Но в основном в тот первый день — как и каждый до, как и каждый после — были диарея, диарея и лихорадки, и пациенты обезвоженные, и истощенные, и обессиленные. Не то чтобы Рози не видела таких симптомов в семейной практике. Просто здесь они были в достаточно острой форме, чтобы казаться чем-то совершенно иным — иным и были. Здесь они служили наглядной картиной того, что происходит, когда проблемы, которых можно избежать, появлялись, а потом нагнаивались; когда излечимое оставалось без лечения; когда недорогое не могли себе позволить; когда неясное оказывалось ошибочно определенным, ошибочно названным, ошибочно диагностированным, ошибочно выстроенным. Здесь повышенную температуру вызывал не тот грипп, который «сейчас ходит», не переутомление, вызванное надвигающимися экзаменами и подготовкой документов в колледж и неразумными требованиями хоккейного тренера. Здесь ее вызывали тусклые, никогда не спящие комары. Здесь ее вызывала загрязненная вода, зараженная еда или отсутствие обуви. Здесь ее вызывало отсутствие помощи, неправильно, или бездарно оказанная, или неоднозначная помощь. Все цеплялось одно за другое. Из-за недостаточности питания организм был слишком слабым, чтобы бороться с бактериями. Диарея лишала его мышц, плоти и резервов. Охваченные лихорадкой пациенты не могли есть. Так что же делало конкретного пациента таким худым, больным и обессиленным? Кто мог знать?

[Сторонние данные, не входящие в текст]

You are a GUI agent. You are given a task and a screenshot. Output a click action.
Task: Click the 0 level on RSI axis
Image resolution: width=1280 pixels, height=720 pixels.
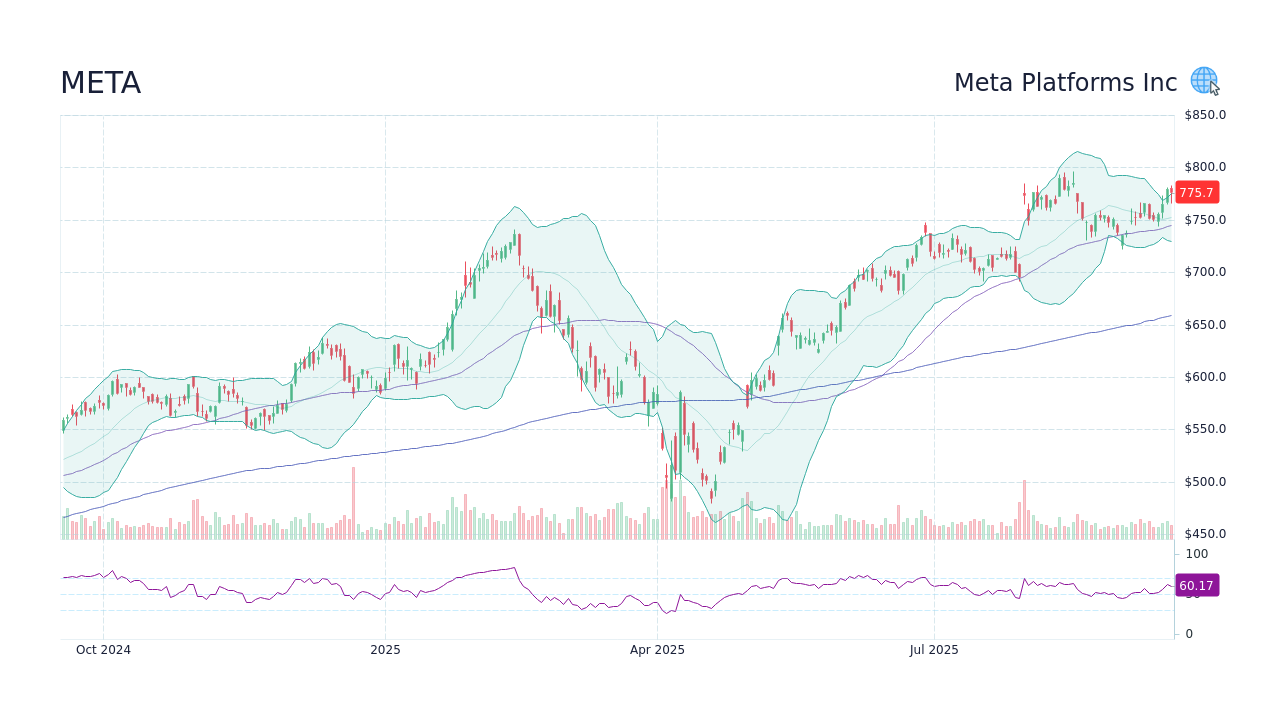coord(1189,634)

В первую неделю Рози увидела разные клинические картины малярии в количестве двадцати одного случая. Видела, что делали противопехотные мины с крохотными детскими ручками, подбиравшими какую-то блестяшку в траве, и как эти ручки выглядели после трехдневного пешего пути через джунгли, чтобы добраться до клиники. Видела больше инфекций верхних дыхательных путей, чем за всю предыдущую жизнь. Видела то, что раньше; то, что видела всегда — чтó больные дети делали со своими родителями, чтó состарившиеся родители делали со своими детьми, как тревога, страх и отсутствие вариантов добивали то, что начали уничтожать москиты, противопехотные мины и бактерии. У нее не было клиники и персонала, которые она знала как свои пять пальцев. Не было кабинета неотложной помощи со всеми привычными удобствами — КТ-сканерами, и МРТ, и благословенным эхокардиографом. Но она обладала самым важным навыком: размышлять без паники, действовать без тревоги, с холодной головой и хладнокровными руками, с мягким милосердием под крайним давлением.
На койке номер 26 в первый день спала семья из семи человек, самая младшая из которых пробежала по золе потухшего с виду, но лишь притаившегося на деле костра, который каждую ночь горел перед ее домом. Зола была похожа на снег, который девочка видела в книжке с картинками, вложенной в благотворительную посылку с товарами первой необходимости для ее семьи. У ребенка были ожоги второй и третьей степени плюс инфекция, сильные боли и долгий период восстановления впереди, но Рози тревожилась не о ней.
Ее отец обладал на удивление большим запасом английских слов, самым обширным среди всех пациентов, которых она обихаживала в тот день. Рози старательно объясняла ему, как содержать ожоги в чистоте, накладывать мази, менять повязки. Спросила, есть ли у него какие-нибудь вопросы.
— Да, — сказал он. — Где я допускаю ошибку?
— Что вы имеете в виду?
— Если я не разжигаю каждую ночь костер, прилетают комары, приносят малярию. Если я не иду в поля каждое утро, я не могу кормить семью. Если я беру дочь с собой в поля, она не учится, не бегает, не играет. Если я не разрешаю ей книжку, она никогда не получает лучшую жизнь. Но книга заставляет ее видеть, что зола есть снег. Костер, чтобы отпугивать комаров, и болезнь не имеют значения, если она обжигается. Я допускаю ошибку. Где?
Рози мысленно прошлась по его рассказу, но тоже не увидела ошибки.
— Нет ошибки, — сказала она, и это на самом деле было страшнее, чем то, что в результате случилось с его дочерью.
— Должна быть, — мотнул он головой.
Под конец первого дня Рози вертелась, как могла, пытаясь рассчитать, учесть то, что приходилось сопоставлять и принимать в расчет этому отцу.
— Такова доля родителей. — Она старалась сохранять специальный «докторский» тон. — Чем труднее выбор, тем меньше вероятность, что любой из вариантов будет хорошим.
— Здесь так много плохих! От некоторых можно защитить, но не от всех.
— И здесь, и где угодно. — Это была правда. Но здесь она была еще большей правдой. — И всегда. Вы хорошо заботитесь о семье. Ее ожоги заживут, и когда-нибудь она увидит настоящий снег. Вы приберегли это для нее. И вы уберегли ее для этого. Вы большой молодец.